The problem:
Skip the pictures and restate, word for word, the lines from the one containing "723x462 pixels." to the end of the data below.

Collected data
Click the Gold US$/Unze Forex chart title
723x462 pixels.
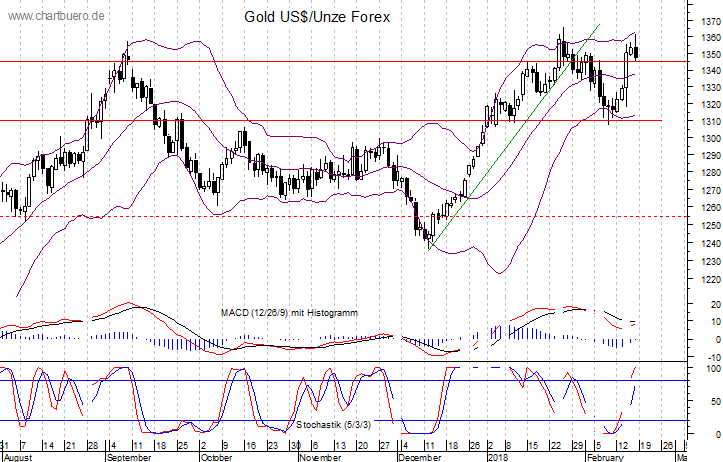click(x=318, y=17)
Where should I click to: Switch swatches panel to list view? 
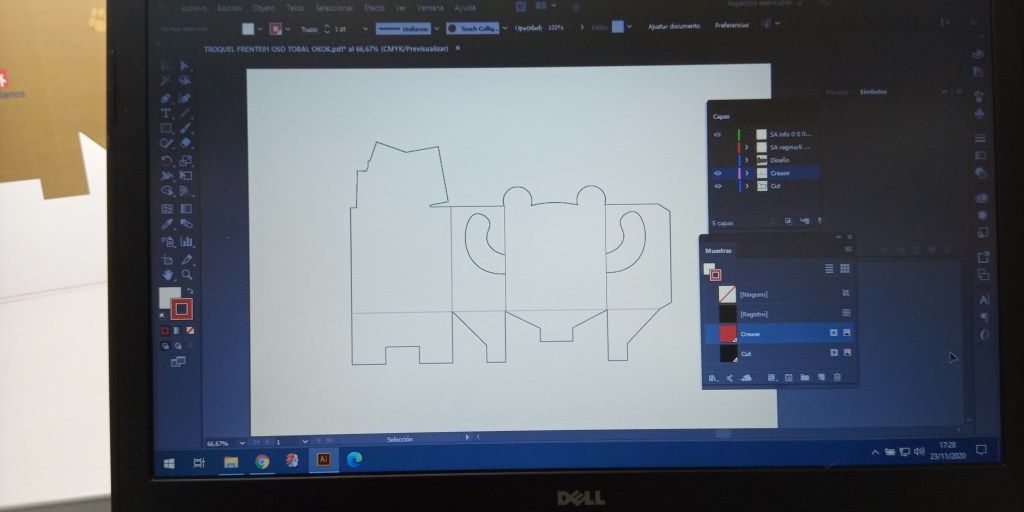[x=829, y=268]
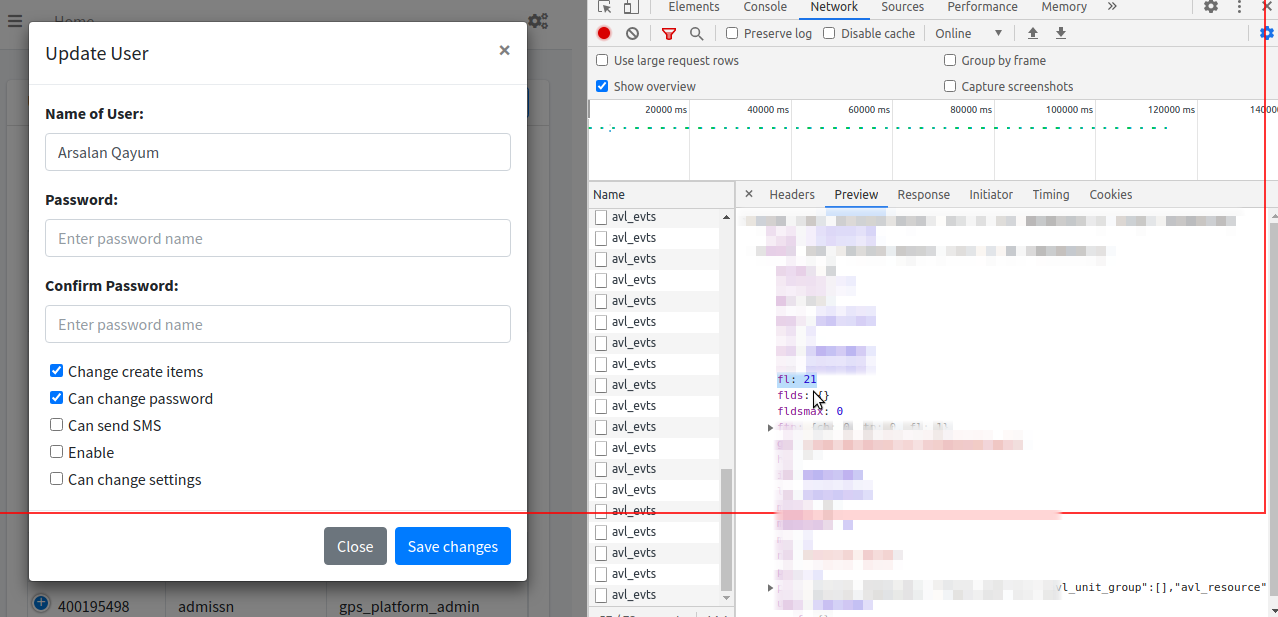Open the Console panel tab

tap(765, 7)
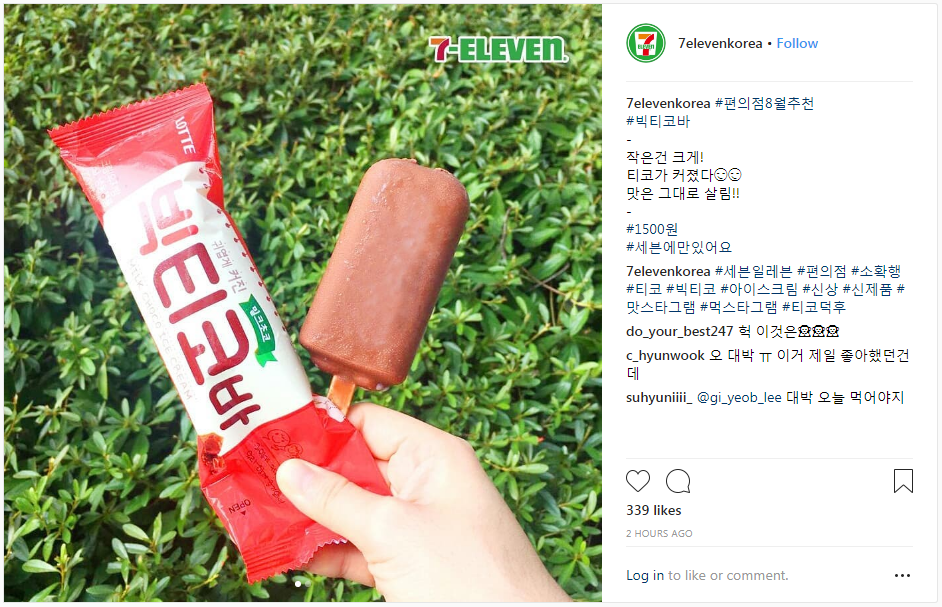Viewport: 942px width, 607px height.
Task: Click the heart like icon
Action: (637, 481)
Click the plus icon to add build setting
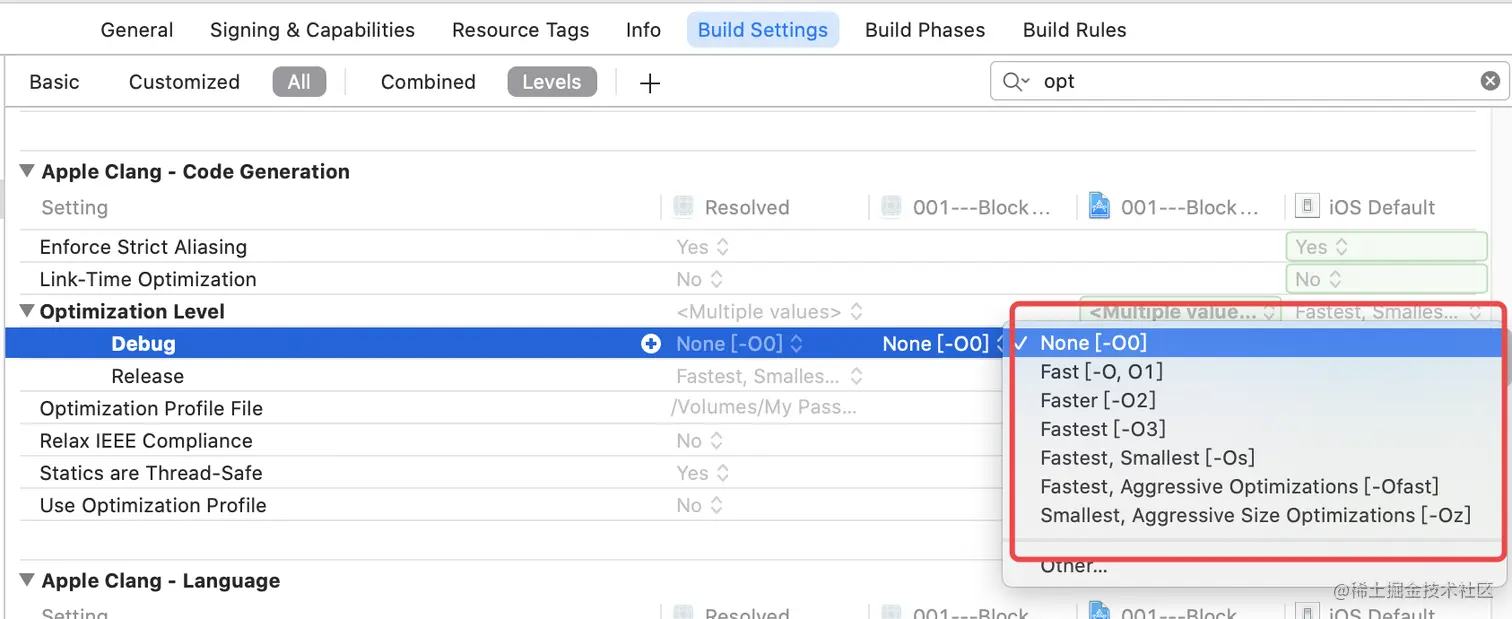 (650, 83)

The completed task:
723x462 pixels.
click(x=318, y=17)
Where should I click to: Switch swatches panel to list view? 
[x=829, y=268]
Open the Console panel tab

tap(765, 7)
Viewport: 942px width, 607px height.
Task: Click the heart like icon
Action: (637, 481)
Click the plus icon to add build setting
 (650, 83)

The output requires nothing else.